In Open Stack I had created four instances
Instance1 - Primary Server(PS)
Instance2 - Secondary Server(SS)
Instance3 - Node1(i.e execution host)
Instance4 - NFS Server
Case1: When NFS is not being used.
I had configured Primary Server, Secondary Server and Node1 as per the details mentioned in PBS Admin Guide Section 9 for failover setup. PS, SS and Node1 are able to see each other.
At first I had submitted some jobs on the PS and they were executed successfully. Secondly I had stopped PBS on PS within few seconds I could notice that SS has taken over the control and its is unable to execute the jobs. This signifies we need NFS
Case2: When NFS is being used
-Created a PBS_HOME directory which is now hard mounted on PS, SS, Node1 and NFS Server.

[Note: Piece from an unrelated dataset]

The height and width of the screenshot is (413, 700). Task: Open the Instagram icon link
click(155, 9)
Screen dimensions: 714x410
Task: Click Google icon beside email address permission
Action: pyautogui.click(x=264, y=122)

-Stopped PBS on PS, SS and Node1
-Did path changes in /etc/pbs.conf for pointing PBS_HOME variable to Shared File System path
-Copied all the files from /var/spool/pbs to /PBS_HOME/
-Configurations for /etc/hosts is also in sync
When I start PBS its unable to start neither on PS, SS and Node1
Below is the error message:
Mar 29 19:30:55 primaryserver.novalocal pbs_init.d: pbs_sched startup failed, exit 1 aborting.
Mar 29 19:30:55 primaryserver.novalocal systemd: pbs.service: control process exited, code=exited status=1
Mar 29 19:30:55 primaryserver.novalocal systemd: Failed to start Portable Batch System.
– Subject: Unit pbs.service has failed
– Defined-By: systemd
– Support: http://lists.freedesktop.org/mailman/listinfo/systemd-devel
– Unit pbs.service has failed.
– The result is failed.
Mar 29 19:30:55 primaryserver.novalocal systemd: Unit pbs.service entered failed state.
Mar 29 19:30:55 primaryserver.novalocal systemd: pbs.service failed.
Mar 29 19:30:55 primaryserver.novalocal polkitd: Unregistered Authentication Agent for unix-process:17141:1425045 (system bus name :1.132, object path /org/freedesktop/PolicyKit1/AuthenticationAgent, locale en_US.UTF-8) (disconnect)
While troubleshooting I had encountered below type of message as well
/opt/pbs/sbin/pbs_comm ready (pid=12782), Proxy Name:secondaryserver:17001, Threads:4
pbs_sched: Permission denied (13) in chk_file_sec, Security violation “/PBS_HOME/pbs/sched_priv” resolves to “/PBS_HOME”
pbs_sched startup failed, exit 1 aborting.
I had made sure that UID is same for PS, SS, Node1 and NFS Server and also shared file system directory has root privileges.
Any leads will be helpful